The NHS is “creaking at the seams” with problems spreading from A&E units to other parts of hospitals, forcing patients to wait longer for cancer treatment and planned operations, ministers are warned on Thursday.
The health service is under such pressure that it is now in a critical state and services are stretched to the limit, according to the King’s Fund’s latest assessment of NHS performance.
The influential thinktank’s withering analysis of the decline in the ability to meet key waiting-time targets and its worsening financial state says the NHS is struggling to cope with the growing demand for care and an unprecedented squeeze on its budget.
The recent deterioration is so serious that it is increasing the risk of a full-blown health service crisis, the fund says.
Dr Mark Porter, the leader of the British Medical Association (BMA), said hospitals were under such strain that some patients who have been waiting weeks or even months for surgery are having it cancelled just before they are taken into theatre.
The King’s Fund reached its stark conclusions after analysing an array of data indicating how the NHS in England fared in the last three months of 2014.

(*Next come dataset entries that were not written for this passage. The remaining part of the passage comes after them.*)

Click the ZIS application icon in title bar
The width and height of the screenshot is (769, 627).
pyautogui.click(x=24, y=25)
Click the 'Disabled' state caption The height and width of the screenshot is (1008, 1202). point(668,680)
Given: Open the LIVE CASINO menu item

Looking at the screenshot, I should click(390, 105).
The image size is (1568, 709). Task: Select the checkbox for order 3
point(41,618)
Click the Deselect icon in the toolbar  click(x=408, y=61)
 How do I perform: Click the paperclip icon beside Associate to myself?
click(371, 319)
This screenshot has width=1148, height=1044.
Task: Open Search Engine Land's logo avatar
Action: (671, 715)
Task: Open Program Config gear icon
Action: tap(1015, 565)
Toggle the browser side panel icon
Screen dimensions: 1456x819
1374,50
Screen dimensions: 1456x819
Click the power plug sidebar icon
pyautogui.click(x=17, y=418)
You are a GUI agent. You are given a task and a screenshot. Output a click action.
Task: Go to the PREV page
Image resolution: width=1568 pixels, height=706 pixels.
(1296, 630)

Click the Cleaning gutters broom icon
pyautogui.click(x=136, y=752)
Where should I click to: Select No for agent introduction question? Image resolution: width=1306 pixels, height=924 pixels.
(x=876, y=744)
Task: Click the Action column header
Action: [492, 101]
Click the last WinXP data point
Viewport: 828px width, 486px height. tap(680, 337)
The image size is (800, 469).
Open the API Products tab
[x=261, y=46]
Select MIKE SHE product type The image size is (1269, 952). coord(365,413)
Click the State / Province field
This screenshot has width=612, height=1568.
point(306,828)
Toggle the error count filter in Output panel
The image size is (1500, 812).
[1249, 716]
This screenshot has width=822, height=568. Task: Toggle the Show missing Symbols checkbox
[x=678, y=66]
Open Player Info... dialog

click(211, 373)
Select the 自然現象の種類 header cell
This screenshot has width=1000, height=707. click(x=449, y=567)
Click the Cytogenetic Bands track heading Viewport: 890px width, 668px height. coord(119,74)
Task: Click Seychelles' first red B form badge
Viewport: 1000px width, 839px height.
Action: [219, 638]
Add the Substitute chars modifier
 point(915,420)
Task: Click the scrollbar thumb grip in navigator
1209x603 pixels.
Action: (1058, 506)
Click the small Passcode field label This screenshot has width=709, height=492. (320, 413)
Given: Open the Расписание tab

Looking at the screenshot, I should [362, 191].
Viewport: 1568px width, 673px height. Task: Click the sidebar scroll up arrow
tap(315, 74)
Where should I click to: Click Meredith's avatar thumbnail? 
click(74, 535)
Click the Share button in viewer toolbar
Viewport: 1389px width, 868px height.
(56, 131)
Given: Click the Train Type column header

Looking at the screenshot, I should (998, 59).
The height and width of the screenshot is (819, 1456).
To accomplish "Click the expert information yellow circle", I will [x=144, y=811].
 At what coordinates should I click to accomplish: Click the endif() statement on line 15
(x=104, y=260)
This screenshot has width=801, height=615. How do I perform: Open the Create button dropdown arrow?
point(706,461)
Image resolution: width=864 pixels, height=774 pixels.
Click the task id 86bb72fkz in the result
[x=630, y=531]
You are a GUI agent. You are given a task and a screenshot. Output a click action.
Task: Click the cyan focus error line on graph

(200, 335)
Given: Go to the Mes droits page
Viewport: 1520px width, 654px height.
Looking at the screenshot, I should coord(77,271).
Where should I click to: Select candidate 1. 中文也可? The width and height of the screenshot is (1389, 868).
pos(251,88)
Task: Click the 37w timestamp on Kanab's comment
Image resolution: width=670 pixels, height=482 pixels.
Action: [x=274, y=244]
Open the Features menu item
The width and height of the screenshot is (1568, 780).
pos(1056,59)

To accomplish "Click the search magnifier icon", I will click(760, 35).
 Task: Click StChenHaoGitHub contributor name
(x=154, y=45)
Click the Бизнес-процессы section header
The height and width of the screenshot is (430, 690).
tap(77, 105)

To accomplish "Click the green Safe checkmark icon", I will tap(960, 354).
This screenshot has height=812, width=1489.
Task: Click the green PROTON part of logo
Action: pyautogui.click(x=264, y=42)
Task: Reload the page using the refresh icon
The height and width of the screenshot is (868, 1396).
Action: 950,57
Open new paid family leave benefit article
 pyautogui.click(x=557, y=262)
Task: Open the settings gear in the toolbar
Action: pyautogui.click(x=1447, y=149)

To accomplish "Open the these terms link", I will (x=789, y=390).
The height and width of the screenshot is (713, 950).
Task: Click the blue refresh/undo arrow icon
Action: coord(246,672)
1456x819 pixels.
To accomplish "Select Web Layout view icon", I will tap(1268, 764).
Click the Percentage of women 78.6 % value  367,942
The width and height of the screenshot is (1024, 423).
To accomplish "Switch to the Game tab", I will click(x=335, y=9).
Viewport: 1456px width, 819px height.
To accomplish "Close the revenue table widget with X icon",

Prof John Appleby, the fund’s chief economist, said: “While recent attention has focused on the problems faced by A&E units, performance against waiting time targets and other indicators has continued to worsen.
“Taken together, the findings from this quarter’s report show that services are stretched to the limit.
“With financial problems also endemic among hospitals, and staff morale a significant cause for concern, the situation is now critical.”
Doctors’ and nurses’ leaders said the findings in the latest King’s Fund quarterly overview of the NHS, underscored their concerns about the service.
Porter, chair of council at the BMA, said that A&E units’ failure to hit their key waiting-time target of treating 95% of arrivals within four hours reflected the “wider pressures” being felt across other services.
“Every part of the system – from general practice, to hospitals, to community care – is struggling to keep up with demand, leaving some patients facing unacceptable delays for treatment.”
Dr Peter Carter, chief executive of the Royal College of Nursing, said: “The NHS is struggling and stretched far too thinly.”
The thinktank had found “a lack of investment, poor workforce planning and fragmented services have affected patients across the whole NHS”, he added.
The King’s Fund also found that:
The NHS had received just 0.8% more money in real terms year-on-year, but was seeing bigger rises in the numbers of patients turning up at A&E (up 1.8%), having planned surgery (2.8%) and needing to be admitted as an emergency (1.8%).
More than 5,000 hospital beds a day are now occupied by patients who are medically fit to go, deepening bed shortages and making it harder to admit patients arriving through A&E.
The number of operations cancelled due to bed shortages was recently a third higher than a year previously.
Separate research by the thinktank among finance directors of NHS organisations revealed that 60% of NHS trusts are relying on bailouts from the Department of Health or using their reserves in order to stay afloat, and that next year’s financial picture looks even worse.
Despite the King’s Fund’s gloomy prognosis the health department simply reiterated that it had given the NHS extra money to cope with this winter.
“The NHS is busier than ever which is why we have given almost £1bn this year for almost 800 more doctors, 4,700 more nurses, 6,400 more beds and treatment for an extra 100,000 patients”, said a spokeswoman.
“We are backing the NHS’s plan for the future and have provided an extra £2bn in funding next year to transform out of hospital care and expect trusts to have strong financial grip to help achieve this.”